I'm trying to do one of MIT's Computational Methods in Aerospace Engineering projects. I've written the code for Project #1 part 1, and I'm getting a very reasonable solution using the euler, midpoint, heun, and classic RK methods. However, when I run an error analysis on these data sets compared to a really small dt classic RK run, the orders of the errors don't match up. Starting with midpoint, i'm getting a max error of around 0.055 for my euler, midpoint, and huen methods. This is telling me that my midpoint and heun methods are somehow not increasing in order from the euler method, and I can't for the life of me figure out what is going on. Here's the code for my midpoint method:
t_val=zeros(1,n); %initial values
h_val=zeros(1,n);
H_val=zeros(1,n);
A_val=zeros(1,n);
a_val=zeros(1,n);
a_val(1)=a0; %0<a<0.08 radians
for i=2:n
t_val(i)=t_val(i-1)+dt;
%{
ka_2=(dt/2)*A_val(i-1);
kh_2=(dt/2)*H_val(i-1);
kA_1=dt*A1(a_val(i-1),A_val(i-1),h_val(i-1),H_val(i-1));
kH_1=dt*H1(A_val(i-1),a_val(i-1),h_val(i-1),H_val(i-1));
kA_2=dt*A1(a_val(i-1)+ka_2,A_val(i-1)+(kA_1/2),h_val(i-1)+kh_2,H_val(i-1)+(kH_1/2));
kH_2=dt*H1(A_val(i-1)+(kA_1/2),a_val(i-1)+ka_2,h_val(i-1)+kh_2,H_val(i-1)+(kH_1/2));
H_val(i)=H_val(i-1)+kH_2;
A_val(i)=A_val(i-1)+kA_2;
a_val(i)=a_val(i-1)+2*ka_2;
h_val(i)=h_val(i-1)+2*kh_2;
%}
t_val is the time array
h_val is the plunge data point array (trying to solve for h(t))

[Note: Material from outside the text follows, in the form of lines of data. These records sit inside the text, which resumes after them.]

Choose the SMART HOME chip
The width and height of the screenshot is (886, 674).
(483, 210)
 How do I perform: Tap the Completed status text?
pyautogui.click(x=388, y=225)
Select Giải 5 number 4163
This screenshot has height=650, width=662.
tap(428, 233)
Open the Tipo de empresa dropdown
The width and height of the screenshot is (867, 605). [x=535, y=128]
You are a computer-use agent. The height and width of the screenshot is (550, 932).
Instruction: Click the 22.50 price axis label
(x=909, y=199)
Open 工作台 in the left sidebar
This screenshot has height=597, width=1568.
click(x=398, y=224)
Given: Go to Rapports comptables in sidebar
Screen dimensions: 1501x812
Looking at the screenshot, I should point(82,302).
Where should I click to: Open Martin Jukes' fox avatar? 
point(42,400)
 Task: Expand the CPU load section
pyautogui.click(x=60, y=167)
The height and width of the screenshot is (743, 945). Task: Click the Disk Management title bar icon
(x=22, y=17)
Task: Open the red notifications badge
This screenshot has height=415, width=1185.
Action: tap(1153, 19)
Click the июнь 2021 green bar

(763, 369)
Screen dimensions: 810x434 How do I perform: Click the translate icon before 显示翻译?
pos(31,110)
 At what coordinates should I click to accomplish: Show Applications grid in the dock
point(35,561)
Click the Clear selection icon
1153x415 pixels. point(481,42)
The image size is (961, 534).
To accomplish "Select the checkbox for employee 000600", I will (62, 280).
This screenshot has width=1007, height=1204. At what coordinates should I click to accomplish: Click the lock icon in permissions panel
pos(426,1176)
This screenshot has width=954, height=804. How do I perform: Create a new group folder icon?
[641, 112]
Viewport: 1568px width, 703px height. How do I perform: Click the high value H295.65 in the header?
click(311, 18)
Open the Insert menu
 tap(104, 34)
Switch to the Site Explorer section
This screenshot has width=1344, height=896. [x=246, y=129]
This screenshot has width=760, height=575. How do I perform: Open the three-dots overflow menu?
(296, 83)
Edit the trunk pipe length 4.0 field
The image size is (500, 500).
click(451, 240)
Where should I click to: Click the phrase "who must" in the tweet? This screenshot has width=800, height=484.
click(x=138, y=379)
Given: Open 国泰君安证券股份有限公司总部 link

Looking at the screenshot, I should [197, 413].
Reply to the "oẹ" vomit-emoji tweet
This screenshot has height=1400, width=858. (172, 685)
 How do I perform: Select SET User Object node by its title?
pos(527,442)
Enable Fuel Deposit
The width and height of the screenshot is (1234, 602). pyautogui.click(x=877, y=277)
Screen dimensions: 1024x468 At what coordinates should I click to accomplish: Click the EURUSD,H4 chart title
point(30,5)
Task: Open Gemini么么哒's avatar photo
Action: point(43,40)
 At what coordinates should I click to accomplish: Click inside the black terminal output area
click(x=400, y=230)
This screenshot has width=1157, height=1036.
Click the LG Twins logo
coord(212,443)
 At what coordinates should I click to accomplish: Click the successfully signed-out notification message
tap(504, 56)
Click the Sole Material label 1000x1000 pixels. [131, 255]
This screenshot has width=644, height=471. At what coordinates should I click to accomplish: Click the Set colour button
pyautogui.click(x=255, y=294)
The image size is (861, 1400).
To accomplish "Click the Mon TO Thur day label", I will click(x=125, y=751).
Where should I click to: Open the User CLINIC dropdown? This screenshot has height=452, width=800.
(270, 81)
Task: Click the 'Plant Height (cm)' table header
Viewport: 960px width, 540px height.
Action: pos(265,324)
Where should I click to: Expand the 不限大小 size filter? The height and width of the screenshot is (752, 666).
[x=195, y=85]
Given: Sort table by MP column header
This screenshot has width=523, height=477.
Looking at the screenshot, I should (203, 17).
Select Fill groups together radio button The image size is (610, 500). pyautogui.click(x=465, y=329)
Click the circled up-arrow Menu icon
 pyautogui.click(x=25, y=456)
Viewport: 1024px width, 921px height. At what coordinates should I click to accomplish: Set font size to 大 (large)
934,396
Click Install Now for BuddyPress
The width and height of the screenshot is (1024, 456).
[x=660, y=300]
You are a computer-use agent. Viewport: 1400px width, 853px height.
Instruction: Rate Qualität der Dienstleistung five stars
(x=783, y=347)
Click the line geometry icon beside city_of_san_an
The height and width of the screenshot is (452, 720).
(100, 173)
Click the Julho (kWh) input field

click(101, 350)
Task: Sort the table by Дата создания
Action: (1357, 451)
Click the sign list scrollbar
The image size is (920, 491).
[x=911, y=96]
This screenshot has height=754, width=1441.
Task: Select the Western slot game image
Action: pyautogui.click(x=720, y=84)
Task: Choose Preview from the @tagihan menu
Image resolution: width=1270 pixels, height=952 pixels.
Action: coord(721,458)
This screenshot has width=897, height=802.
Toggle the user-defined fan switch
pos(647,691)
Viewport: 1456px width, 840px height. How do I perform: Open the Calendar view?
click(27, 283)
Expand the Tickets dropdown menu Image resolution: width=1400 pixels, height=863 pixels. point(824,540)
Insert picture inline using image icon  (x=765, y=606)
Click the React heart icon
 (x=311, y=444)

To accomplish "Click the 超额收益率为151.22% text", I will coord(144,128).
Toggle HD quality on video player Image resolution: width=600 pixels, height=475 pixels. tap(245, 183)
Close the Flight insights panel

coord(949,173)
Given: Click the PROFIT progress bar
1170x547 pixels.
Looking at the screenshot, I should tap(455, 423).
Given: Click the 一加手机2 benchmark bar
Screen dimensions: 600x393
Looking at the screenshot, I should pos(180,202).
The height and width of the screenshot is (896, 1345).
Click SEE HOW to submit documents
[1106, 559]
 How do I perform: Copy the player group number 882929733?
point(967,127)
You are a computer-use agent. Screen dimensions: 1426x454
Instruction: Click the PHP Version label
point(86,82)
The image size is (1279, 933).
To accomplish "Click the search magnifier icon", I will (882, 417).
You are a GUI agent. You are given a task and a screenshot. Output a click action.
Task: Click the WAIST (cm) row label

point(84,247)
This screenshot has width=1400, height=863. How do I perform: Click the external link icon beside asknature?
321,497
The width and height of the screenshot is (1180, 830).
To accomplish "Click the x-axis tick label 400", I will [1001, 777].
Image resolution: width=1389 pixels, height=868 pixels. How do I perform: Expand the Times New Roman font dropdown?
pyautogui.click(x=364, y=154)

a_val is the pitch data point array (trying to solve for a(t))
H_val is the first derivative of h(t) data point array
A_val is the first derivative of a(t) data point array
A1(a,A,h,H) and H1(A,a,h,H) are the second derivatives of a(t) and h(t) respectively. They are functions of four variables, and they are found by solving the original system outlined in the project definition for the second derivatives.
The "k" notation is based on an example of the midpoint method I found in a textbook. These "k" variables are just temporary stepping stones, building the real solution at the end.
In one of the solutions for the project, the writer provides a discretization for the midpoint method as follows:
I tried to re-write my code based on this, but it confused me, because it uses three instances of the iteration, n. It uses n-1, n, and n+1. How can I write a code that can use all three of these indexes? What is wrong with my code in the first place? General information always welcome.
Your first method seems to be tailored for a system $\dot x=X$, $\dot X=F(x,X)$. Let's shorten that to $\dot y=f(y)$. The method you apply is the explicit midpoint method \begin{align} k_1&=f(y)\,dt, \\ k_2&=f(y+\tfrac12k_1)\, dt, \\ \hline y_{+1}&=y+k_2 . \end{align} Detailed to the components $x$ and $X$ this gives \begin{align} k_{1x}&=X\,dt,& k_{1X}&=F(x,X)\,dt,\\ k_{2x}&=(X+\tfrac12k_{1X})\,dt,& k_{2X}&=F(x+\tfrac12k_{1x},X+\tfrac12k_{1X})\,dt,\\ \hline x_{+1}&=x+(X+\tfrac12k_{1X})\,dt,&X_{+1}&=X+k_{2X}. \end{align} This reconstruction of the method exhibits that your computation of the final updates of $a$ and $h$ is incomplete, using only an order 1 correct increment which renders the whole method as implemented only order 1, even if the theoretical method is order 2.